Tina (Eva Melander) is an unprepossessing customs officer at a an international ferry port; she looks different from other people due to a chromosome flaw as she will explain. She also has a unique talent of being able to smell fear and guilt on people, making her an exceptional asset for border security. She is an honest, diligent person, but her facial deformities scare most people off and she feels most at home in nature and with animals.
 
One day a traveller, Vore (Eero Milonoff), passes through customs who has similar physical features to Tina, combined with a devil-may-care attitude. Tina is intrigued and finds out where he will be staying during his visit. She goes by his hostel later and is awkwardly interested in him, and offers him to stay at the guest room in her own place.
 
Vore knows more about the chromosome flaw they share than Tina, and he introduces her to a new world view as a result of this. On the one hand she doesn’t know what to make of Vore and whether she can trust him, while on the other hand clearly being attracted to him, resulting amongst others in a sex scene as you will not have seen before.

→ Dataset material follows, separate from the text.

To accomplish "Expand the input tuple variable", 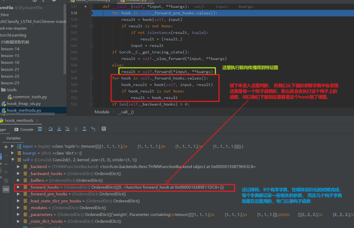I will point(13,146).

But Vore turns out to have ambitions that don’t sit right with Tina’s sense of right and wrong; must she choose a different set of beliefs, a different world view, a different identity, a different life, or is it possible to reconcile her old life with what she has learned from Vore?
 
Eva Melander is great as Tina, intriguing the audience by conveying subtle emotions through Oscar-nominated prosthetics that are well-balanced between fantastical and realistic to allow Tina to fit in both of her worlds. The cinematography creates a drab atmosphere that fits well with both the realistic and fantastical side of Tina’s life. The script is creative, with a a sub-plot that both jars and grounds the movie in a harsh reality, adding to the complexity of Tina’s feelings. Drawing on some aspects of Nordic folklore, the movie presents as a dark fairy tale about identity and belonging whilst struggling with what is right and wrong,
 
At face value a humble movie, it packs a pleasantly surprising punch in its relevant and confrontational allegory of identity diversity we see around us today. Does everyone around you feel at home or fit in? Do you?